* **Instructions for the task**:
All that is wanted is an exact copy of the line containing "Task: Open the 広告" and the lines after it, through the end of the records.

* **Dataset records**:
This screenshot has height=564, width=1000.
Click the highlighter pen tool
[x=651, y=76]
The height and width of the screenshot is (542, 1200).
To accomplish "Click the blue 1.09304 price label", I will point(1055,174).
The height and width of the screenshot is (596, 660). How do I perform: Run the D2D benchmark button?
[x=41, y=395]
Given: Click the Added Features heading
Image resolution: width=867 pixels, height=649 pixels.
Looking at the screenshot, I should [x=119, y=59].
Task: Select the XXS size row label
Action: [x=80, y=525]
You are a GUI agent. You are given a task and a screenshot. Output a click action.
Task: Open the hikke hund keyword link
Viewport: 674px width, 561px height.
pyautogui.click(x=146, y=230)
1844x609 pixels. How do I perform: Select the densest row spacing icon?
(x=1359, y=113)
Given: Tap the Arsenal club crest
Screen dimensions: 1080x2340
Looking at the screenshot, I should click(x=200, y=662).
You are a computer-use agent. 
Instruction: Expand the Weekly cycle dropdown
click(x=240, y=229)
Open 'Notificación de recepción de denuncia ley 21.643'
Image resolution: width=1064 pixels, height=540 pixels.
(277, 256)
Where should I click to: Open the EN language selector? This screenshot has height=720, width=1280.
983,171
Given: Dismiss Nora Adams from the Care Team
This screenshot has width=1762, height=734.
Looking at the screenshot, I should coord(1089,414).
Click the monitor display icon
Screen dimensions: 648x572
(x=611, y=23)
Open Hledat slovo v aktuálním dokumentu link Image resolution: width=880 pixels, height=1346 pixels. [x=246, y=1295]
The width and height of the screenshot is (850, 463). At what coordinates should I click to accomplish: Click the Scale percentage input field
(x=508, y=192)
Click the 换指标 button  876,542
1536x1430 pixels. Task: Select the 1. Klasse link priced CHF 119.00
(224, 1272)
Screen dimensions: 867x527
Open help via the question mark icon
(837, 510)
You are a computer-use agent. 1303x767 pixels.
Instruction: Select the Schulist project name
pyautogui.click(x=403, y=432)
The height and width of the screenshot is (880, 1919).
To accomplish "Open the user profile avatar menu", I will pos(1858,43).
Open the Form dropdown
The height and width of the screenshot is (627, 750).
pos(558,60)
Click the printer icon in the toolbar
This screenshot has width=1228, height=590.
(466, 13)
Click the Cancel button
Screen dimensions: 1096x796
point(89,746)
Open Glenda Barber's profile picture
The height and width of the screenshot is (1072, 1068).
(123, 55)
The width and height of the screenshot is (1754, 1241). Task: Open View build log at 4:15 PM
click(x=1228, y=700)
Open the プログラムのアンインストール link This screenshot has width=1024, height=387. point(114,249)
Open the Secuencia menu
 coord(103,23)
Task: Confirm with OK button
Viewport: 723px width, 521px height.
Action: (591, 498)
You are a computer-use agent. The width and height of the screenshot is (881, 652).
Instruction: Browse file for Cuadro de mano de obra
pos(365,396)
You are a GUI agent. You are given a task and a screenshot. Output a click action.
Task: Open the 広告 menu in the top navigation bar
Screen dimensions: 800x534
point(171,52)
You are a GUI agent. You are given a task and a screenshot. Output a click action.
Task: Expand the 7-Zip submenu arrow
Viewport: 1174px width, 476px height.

* **Exercise response**:
Task: Open the 広告 menu in the top navigation bar
Screen dimensions: 800x534
point(171,52)
You are a GUI agent. You are given a task and a screenshot. Output a click action.
Task: Expand the 7-Zip submenu arrow
Viewport: 1174px width, 476px height.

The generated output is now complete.